Anything that stimulates the immune system can trigger IMHA. This can be an infection, a bug bite, or even a vaccine. In about 60-75% of cases, however, the cause of the immune reaction remains unknown.
Certain breeds also seem prone to developing IMHA. These include:
Old English Sheep Dogs
How is Immune-Mediated Hemolytic Anemia Treated?
Aggressive treatment is required for patients who develop IMHA. Treatment is aimed at three goals:
Removing the inciting cause – While most cases of IMHA do not have an identifiable cause, it is important to remove the cause if one is present.

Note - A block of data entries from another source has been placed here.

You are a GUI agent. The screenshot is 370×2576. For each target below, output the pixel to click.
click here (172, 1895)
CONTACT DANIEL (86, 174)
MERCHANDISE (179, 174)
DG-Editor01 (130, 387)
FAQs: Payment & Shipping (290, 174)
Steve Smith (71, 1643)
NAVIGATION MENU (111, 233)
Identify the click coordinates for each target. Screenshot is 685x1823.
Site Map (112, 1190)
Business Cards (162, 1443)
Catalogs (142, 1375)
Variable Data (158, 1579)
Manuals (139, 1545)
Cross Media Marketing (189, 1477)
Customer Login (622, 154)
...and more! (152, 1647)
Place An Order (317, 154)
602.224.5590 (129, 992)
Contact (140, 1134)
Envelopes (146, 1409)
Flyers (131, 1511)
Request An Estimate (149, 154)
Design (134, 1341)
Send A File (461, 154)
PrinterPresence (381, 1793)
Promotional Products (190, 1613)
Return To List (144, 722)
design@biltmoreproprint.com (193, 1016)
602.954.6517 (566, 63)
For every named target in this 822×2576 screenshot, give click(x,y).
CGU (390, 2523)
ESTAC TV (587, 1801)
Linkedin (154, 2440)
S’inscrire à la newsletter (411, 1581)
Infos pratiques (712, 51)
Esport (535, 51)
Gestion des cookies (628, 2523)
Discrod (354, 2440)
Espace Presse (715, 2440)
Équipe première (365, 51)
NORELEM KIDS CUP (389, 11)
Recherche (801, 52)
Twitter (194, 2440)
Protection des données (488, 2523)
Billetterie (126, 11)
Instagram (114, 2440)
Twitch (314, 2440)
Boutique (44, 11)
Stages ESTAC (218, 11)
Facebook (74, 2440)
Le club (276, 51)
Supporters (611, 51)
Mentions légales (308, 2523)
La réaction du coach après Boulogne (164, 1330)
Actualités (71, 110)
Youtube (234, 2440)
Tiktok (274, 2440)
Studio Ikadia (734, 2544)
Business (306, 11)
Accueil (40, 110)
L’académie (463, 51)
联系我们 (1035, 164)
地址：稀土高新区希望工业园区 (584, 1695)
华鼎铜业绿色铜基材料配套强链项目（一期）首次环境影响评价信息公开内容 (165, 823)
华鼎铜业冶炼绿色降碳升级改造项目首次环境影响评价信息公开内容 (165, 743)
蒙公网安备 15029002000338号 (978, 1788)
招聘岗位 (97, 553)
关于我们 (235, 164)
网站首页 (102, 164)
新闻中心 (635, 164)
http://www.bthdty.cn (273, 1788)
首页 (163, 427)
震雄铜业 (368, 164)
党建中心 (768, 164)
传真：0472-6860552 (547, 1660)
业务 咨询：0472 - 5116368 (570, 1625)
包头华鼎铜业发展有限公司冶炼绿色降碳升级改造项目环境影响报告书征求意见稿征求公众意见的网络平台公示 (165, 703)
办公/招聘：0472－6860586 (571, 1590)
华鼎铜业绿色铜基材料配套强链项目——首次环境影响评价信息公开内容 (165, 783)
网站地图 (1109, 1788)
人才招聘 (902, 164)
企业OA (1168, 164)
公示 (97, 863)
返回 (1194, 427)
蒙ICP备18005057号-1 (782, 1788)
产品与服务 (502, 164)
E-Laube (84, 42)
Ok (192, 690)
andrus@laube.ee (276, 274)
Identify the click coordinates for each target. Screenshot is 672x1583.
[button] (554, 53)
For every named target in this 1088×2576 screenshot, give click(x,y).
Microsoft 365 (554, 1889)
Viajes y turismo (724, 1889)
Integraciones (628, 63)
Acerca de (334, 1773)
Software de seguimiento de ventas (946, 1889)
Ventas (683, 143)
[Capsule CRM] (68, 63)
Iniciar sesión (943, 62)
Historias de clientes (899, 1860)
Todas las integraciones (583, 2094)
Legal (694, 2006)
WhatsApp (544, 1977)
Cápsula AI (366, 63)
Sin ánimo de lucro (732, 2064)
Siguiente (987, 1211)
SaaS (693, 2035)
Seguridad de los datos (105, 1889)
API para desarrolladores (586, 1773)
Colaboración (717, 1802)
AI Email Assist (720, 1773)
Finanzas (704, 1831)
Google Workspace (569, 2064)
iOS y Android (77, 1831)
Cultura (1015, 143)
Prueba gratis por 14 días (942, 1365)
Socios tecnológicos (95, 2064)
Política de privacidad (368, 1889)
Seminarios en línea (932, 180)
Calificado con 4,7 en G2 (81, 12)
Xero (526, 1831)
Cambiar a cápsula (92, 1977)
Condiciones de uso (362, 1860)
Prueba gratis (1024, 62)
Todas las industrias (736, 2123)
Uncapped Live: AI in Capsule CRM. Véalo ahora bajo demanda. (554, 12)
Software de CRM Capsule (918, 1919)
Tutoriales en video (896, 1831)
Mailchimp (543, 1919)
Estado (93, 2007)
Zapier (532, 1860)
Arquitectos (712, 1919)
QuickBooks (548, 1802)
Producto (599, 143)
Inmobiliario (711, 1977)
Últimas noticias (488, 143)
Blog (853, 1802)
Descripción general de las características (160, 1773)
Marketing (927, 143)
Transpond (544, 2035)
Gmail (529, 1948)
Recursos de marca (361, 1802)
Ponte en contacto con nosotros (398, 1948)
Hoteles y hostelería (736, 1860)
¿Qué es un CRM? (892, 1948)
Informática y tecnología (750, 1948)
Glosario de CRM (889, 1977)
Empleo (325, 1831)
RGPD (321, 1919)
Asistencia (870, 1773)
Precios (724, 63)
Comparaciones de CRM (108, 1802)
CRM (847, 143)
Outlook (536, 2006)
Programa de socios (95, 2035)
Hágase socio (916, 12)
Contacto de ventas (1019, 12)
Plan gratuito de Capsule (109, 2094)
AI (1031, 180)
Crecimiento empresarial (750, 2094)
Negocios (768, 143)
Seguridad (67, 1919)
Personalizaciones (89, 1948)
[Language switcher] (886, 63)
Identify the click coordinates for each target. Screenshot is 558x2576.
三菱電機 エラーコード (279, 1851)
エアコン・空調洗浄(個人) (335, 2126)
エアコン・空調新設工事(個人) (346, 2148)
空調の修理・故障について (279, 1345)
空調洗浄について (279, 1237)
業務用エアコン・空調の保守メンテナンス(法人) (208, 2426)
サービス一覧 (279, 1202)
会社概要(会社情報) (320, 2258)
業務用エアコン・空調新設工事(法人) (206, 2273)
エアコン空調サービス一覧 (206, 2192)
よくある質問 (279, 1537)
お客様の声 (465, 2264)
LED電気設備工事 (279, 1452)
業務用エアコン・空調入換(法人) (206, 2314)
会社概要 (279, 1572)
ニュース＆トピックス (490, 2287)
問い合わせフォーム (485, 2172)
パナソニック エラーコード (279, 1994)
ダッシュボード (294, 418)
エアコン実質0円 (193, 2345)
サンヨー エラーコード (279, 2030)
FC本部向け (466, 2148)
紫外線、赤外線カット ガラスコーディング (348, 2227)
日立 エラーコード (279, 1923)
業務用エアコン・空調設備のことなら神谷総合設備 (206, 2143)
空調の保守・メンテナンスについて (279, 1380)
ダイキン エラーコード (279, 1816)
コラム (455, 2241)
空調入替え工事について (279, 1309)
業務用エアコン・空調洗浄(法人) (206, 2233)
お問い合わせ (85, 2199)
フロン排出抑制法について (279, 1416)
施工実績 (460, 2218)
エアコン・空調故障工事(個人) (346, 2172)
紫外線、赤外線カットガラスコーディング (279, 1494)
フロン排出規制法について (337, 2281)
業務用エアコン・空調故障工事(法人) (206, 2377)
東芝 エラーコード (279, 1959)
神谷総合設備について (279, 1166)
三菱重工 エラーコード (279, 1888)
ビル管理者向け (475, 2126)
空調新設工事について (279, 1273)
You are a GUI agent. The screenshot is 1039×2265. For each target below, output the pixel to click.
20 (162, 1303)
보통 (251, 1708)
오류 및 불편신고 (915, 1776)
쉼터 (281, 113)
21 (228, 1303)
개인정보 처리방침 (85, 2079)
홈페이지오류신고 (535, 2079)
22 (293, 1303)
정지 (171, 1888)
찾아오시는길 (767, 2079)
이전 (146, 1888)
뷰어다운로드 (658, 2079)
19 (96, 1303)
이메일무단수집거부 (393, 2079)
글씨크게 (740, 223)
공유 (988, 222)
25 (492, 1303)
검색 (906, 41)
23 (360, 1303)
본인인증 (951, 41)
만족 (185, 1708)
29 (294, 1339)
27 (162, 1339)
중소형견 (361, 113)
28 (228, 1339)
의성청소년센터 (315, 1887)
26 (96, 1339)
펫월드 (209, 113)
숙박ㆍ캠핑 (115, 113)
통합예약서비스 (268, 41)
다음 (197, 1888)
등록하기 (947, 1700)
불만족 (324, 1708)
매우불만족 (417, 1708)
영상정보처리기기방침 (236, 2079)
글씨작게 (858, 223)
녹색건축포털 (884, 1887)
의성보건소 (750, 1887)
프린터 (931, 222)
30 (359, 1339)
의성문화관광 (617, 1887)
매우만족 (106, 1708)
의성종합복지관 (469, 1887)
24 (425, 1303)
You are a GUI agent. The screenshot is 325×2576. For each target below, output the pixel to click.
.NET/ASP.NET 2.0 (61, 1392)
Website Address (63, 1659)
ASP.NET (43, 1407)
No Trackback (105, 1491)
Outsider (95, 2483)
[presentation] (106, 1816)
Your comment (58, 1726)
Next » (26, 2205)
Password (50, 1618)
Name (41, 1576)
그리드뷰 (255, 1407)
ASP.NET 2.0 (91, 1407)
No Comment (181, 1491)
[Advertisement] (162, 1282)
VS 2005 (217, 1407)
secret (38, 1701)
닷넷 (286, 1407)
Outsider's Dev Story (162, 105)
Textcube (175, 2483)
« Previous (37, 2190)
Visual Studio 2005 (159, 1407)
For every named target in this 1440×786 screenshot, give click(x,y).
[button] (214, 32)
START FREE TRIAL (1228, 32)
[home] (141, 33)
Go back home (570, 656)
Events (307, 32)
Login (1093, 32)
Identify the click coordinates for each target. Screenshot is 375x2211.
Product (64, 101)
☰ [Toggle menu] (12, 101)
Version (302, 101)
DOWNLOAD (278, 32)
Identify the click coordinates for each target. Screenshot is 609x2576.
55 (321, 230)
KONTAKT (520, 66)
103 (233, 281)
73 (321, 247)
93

Pets who develop IMHA often need to have extensive diagnostic tests performed in order to look for any problems that need treated.
Stopping the immune reaction – Obviously, stopping the abnormal immune response is key to success. This is most often accomplished through the use of corticosteroids such as prednisone. Sometimes supplemental immunosuppressive drugs are needed as well.
Providing supportive care – Stopping the immune reaction is not instant, and it takes the body time to recover. During treatment patients often need to receive one or more blood transfusions to help them recover. Many IMHA patients are in critical condition and require hospitalization.
Immune-mediated hemolytic anemia is a very serious condition and requires aggressive treatment. Even despite excellent care, some patients still do not survive. It is very important for pet owners to recognize the signs of IMHA so that in the event their pet is affected they can provide care early in the course of the disease. As with so many conditions we see, catching problems early in their process is key to success.”